--- Document section ---

PARIS, 1st April 2009 (IBIB) – The International Buddhist Information Bureau (IBIB) received an appeal today from Patriarch Thich Quang Do, leader of the outlawed Unified Buddhist Church of Vietnam, calling on all Vietnamese to stage peaceful protests in their homes throughout the month of May 2009 as a “gesture of civil disobedience” against environmental damage and security risks caused by bauxite mining in Vietnam’s Central Highlands. UBCV leader and Nobel Peace Prize nominee Thich Quang Do, 80, sent the appeal clandestinely from the Thanh Minh Zen Monastery in Saigon, where he is under effective house arrest.

---

According to the press release, from where did Thich Quang Do send his appeal? The listing after this point is not needed.

--- Given information ---

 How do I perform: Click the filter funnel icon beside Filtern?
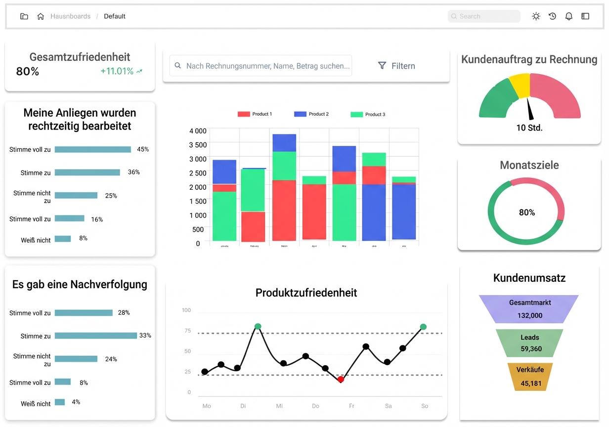tap(382, 65)
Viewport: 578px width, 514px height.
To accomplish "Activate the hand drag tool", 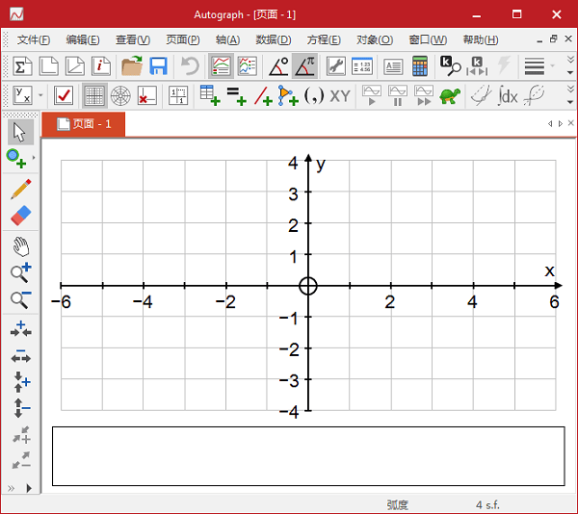I will (x=20, y=245).
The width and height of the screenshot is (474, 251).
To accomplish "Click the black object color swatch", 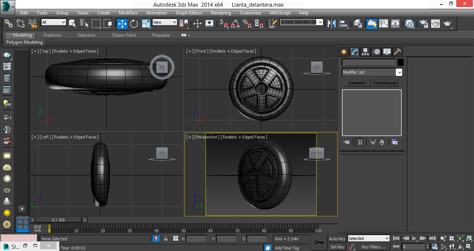I will pos(400,62).
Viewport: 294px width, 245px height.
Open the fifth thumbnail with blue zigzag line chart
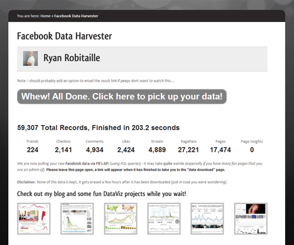pos(207,219)
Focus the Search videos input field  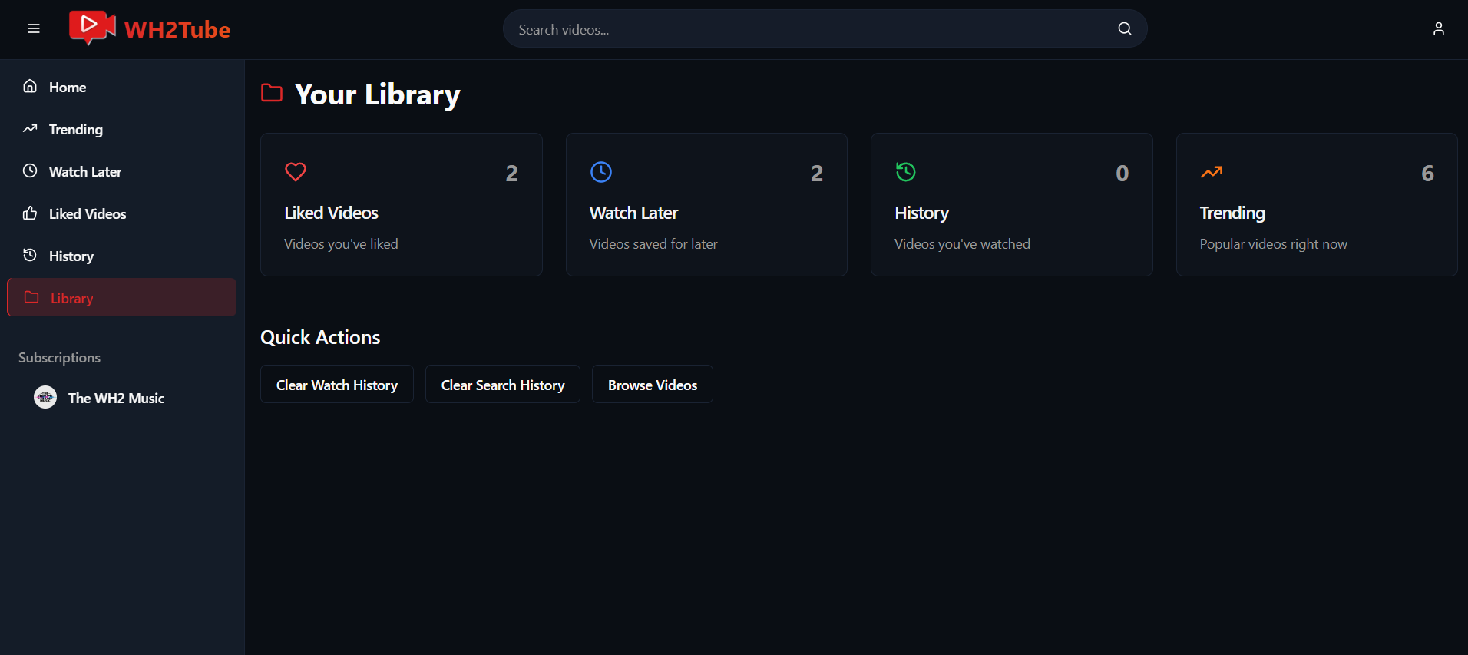[x=806, y=29]
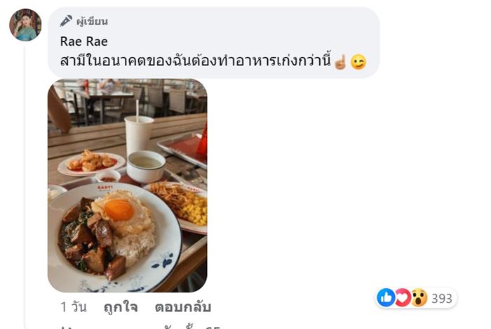Click the Thai comment text
The width and height of the screenshot is (491, 329).
[x=196, y=61]
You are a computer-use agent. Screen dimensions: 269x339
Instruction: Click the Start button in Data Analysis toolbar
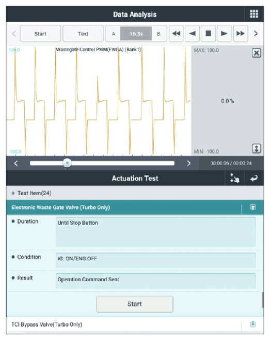coord(40,34)
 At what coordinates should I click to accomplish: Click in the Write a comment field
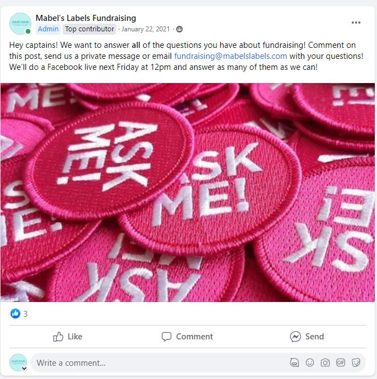pos(160,363)
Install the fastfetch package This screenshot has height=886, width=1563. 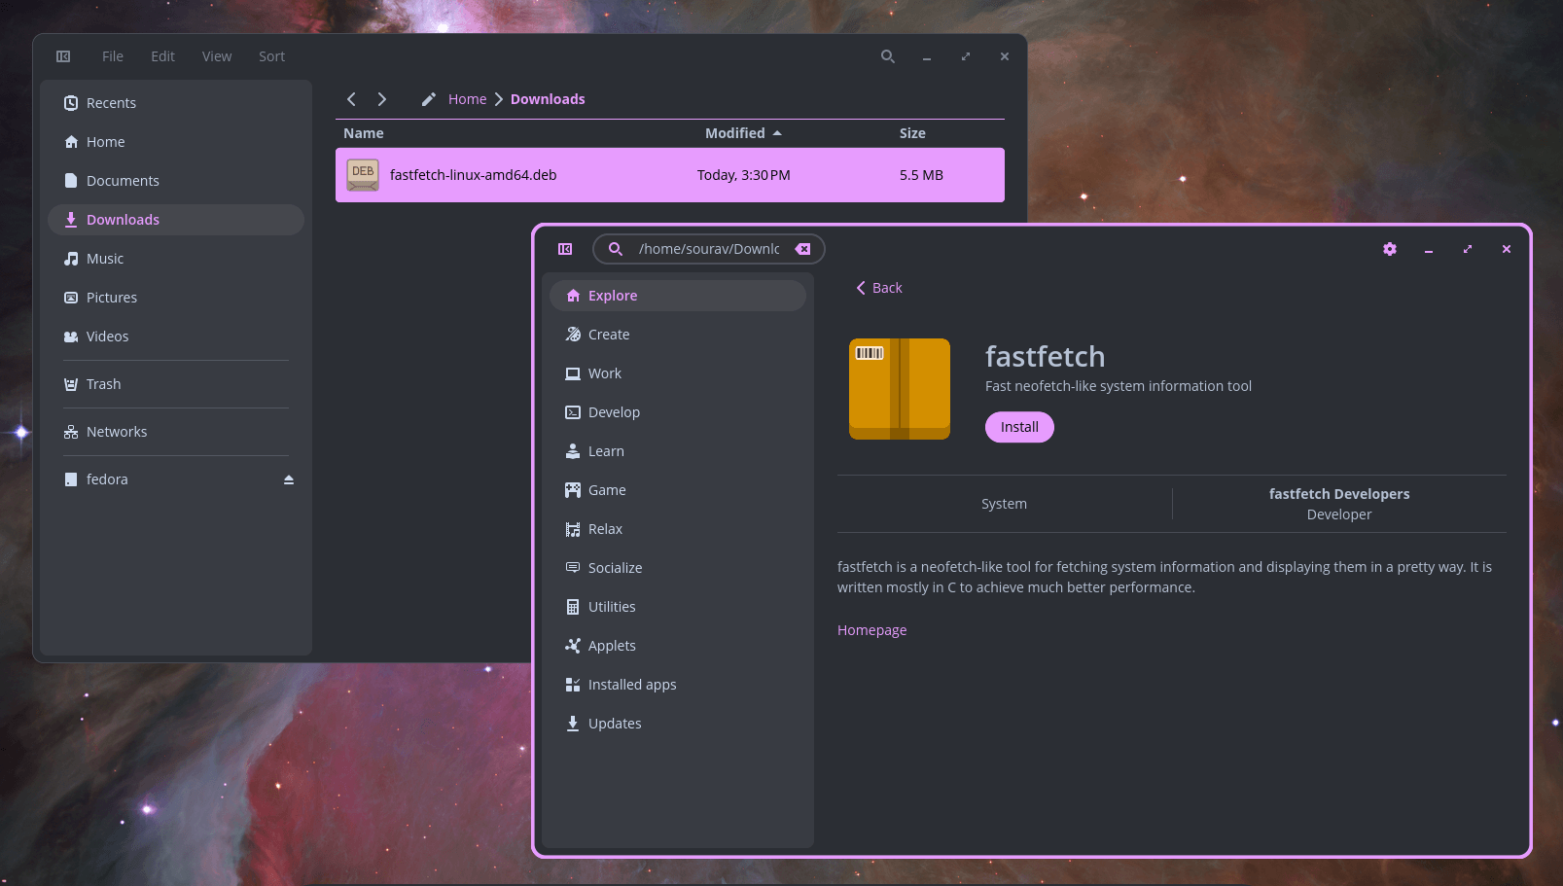[1019, 427]
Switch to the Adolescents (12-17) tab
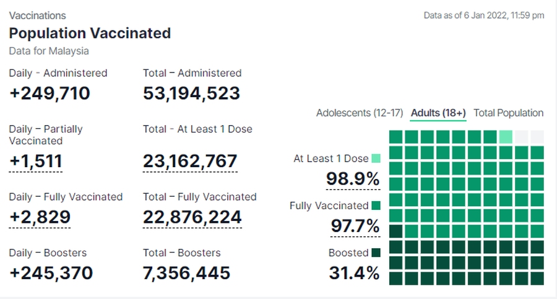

---

Expected output
He sent it clandestinely from the Thanh Minh Zen Monastery in Saigon, where he is under effective house arrest.